# PROBLEM REQUIREMENTS:
Would you please repeat exactly the entries below, starting at the line with "Task: Click the" and ending at the line with "Viewport: 1000px width, 553px height.", and nothing outside that range? Leave out the pictures.

BEGIN RECORD EXTRACTS

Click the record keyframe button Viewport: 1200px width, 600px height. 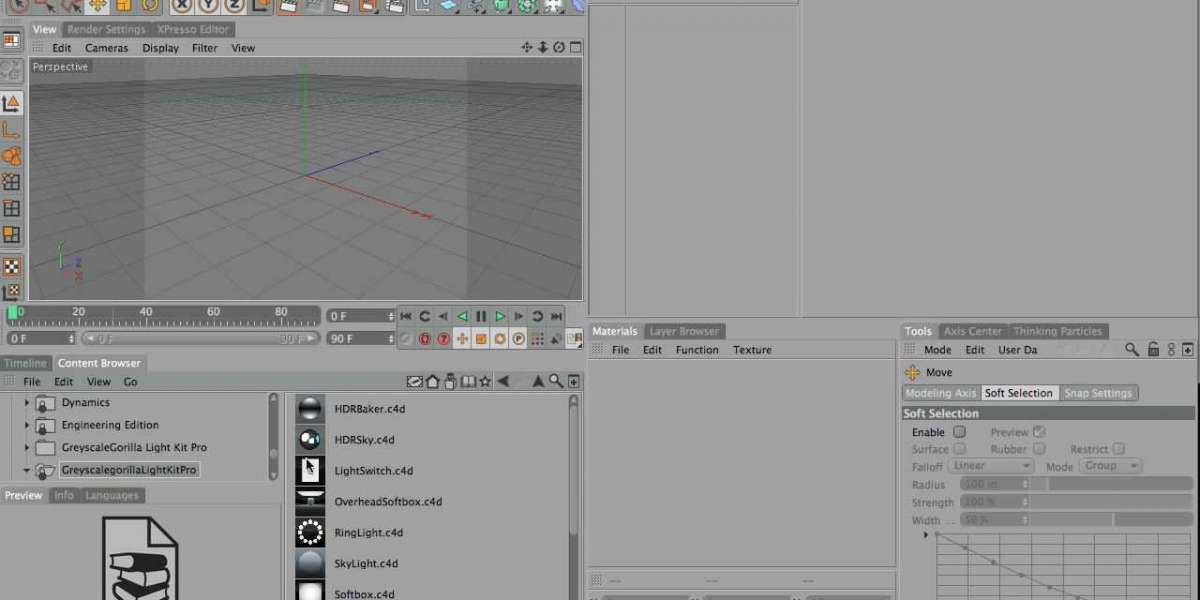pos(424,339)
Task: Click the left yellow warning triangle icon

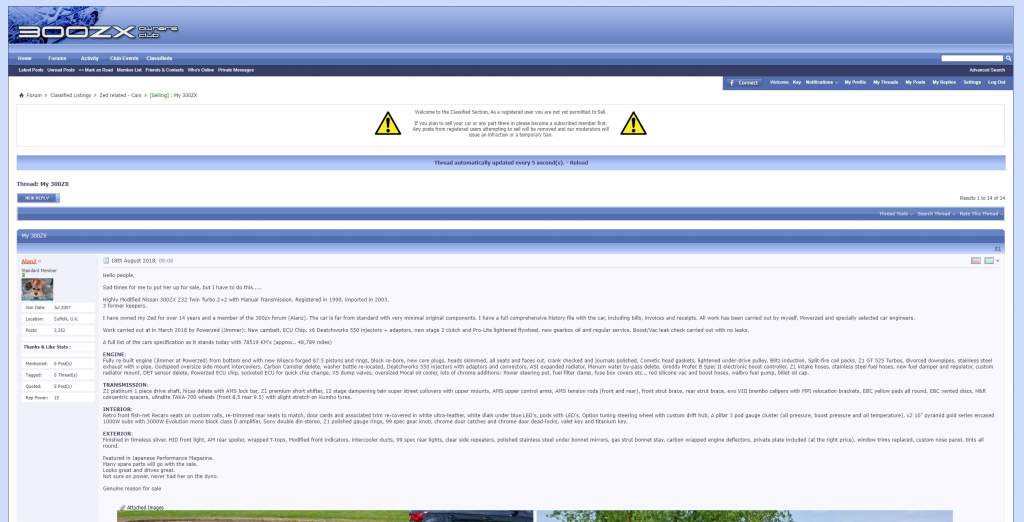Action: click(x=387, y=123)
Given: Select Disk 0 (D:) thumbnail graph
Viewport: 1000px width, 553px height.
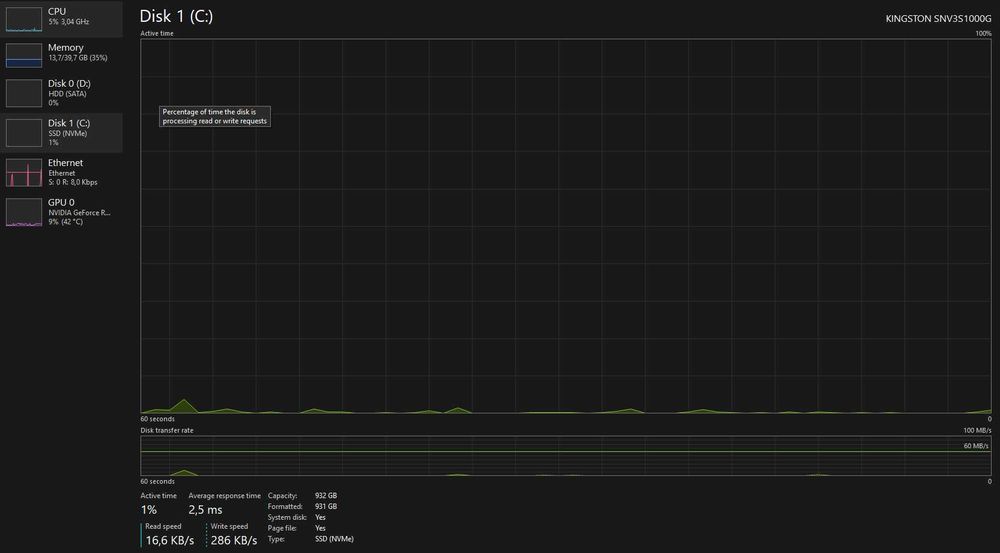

END RECORD EXTRACTS
BEGIN RECORD EXTRACTS

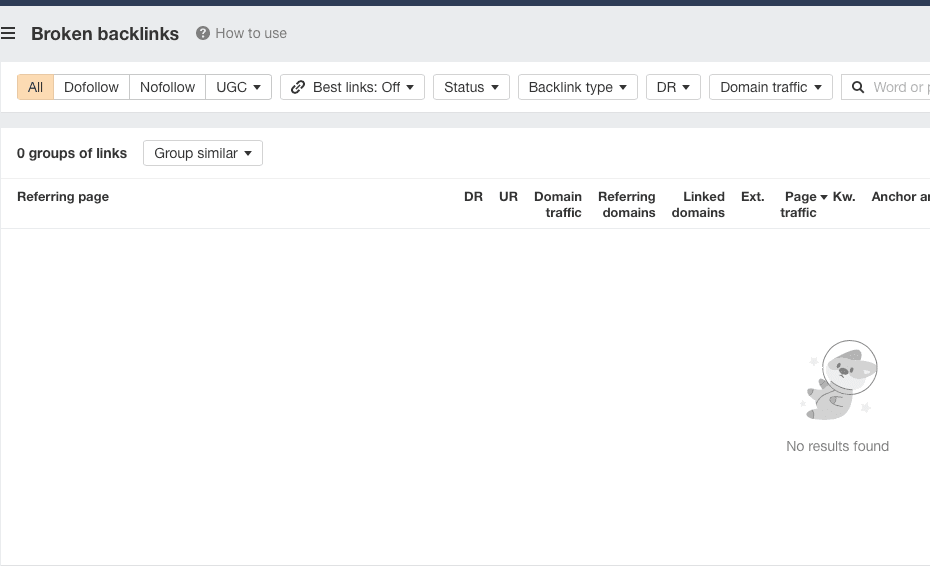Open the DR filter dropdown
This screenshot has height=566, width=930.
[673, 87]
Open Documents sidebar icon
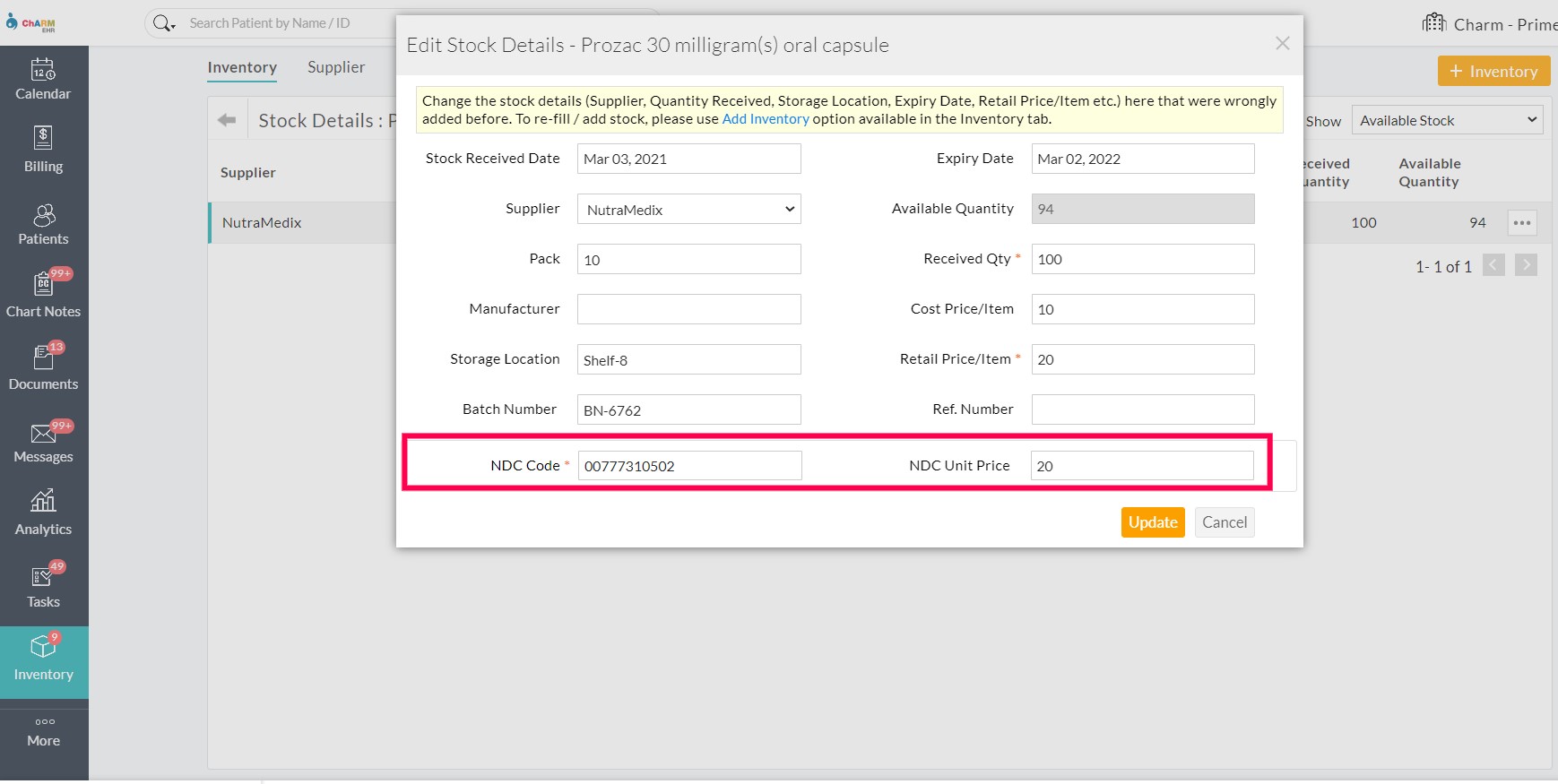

END RECORD EXTRACTS

# EXPECTED OUTPUT:
Task: Click the left yellow warning triangle icon

Action: click(x=387, y=123)
Given: Select Disk 0 (D:) thumbnail graph
Viewport: 1000px width, 553px height.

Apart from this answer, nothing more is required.